/R E P E A T -- Media Advisory - Does Canada still see itself as a protector of refugees?/
23 Oct, 2017, 06:00 ET
Flight to Freedom: The Canadian Refugee Experience
Conference in Ottawa, October 21-23, 2017
Join Canada's top refugee thought leaders
OTTAWA, Oct. 19, 2017 /CNW/ - What is Canada's role today, given the global rise of anti-immigrant and anti-refugee movements?
Experts, policy makers, academics, refugee advocates, and award-winning authors will gather for a three-day conference in Ottawa, October 21-23, 2017. The public are invited to attend and explore Canada's history of protecting refugees in challenging times, and our Country's potential role at home and abroad.
Recognizing Canada's 150th celebrations and the 60th anniversary of the arrival and settlement of 38,000 Hungarian refugees during 1957, this conference investigates how government and civil society can work together. What is Canada's response to the current global refugee situation?
WHAT: Flight to Freedom: The Canadian Refugee Experience Since 1957
WHEN & WHERE:
Sat., Oct. 21 (2:00 PM - 6:30 PM, Saint Paul University, Amphitheatre)

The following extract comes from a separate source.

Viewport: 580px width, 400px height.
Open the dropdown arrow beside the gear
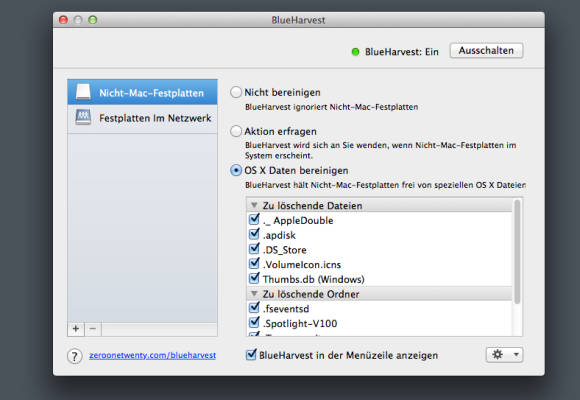tap(516, 355)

Sun., Oct. 22 (8:15 AM - 7:00 PM, Saint Paul University)
Mon., Oct. 23 (9:00 AM - 1:00 PM, Saint Paul University); (2:00 PM - 8:00 PM, The Canadian Museum of History)
REGISTRATION AT DOOR: Open to the public; $75 for 3-day admission; $30 for single day pass and students.
Flight to Freedom Conference Program Highlights
- Keynote address by The Honourable Bob Rae on October 23rd at 9:30 AM.
- Readings and talks by Canadian authors: Moyez G. Vassanji, multiple award-winning writer; Tasneem Jamal, a Ugandan Asian child refugee to Canada, journalist and editor.
- First person accounts by former or new refugees: Judy Trinh, a CBC Ottawa journalist and child refugee from Vietnam; Peter Duschinsky, a retired immigration and foreign service officer who arrived in 1957 as teenager from Hungary; Rabea Alriffai, a recent Syrian refugee and now a graduate student in education at the University of Ottawa.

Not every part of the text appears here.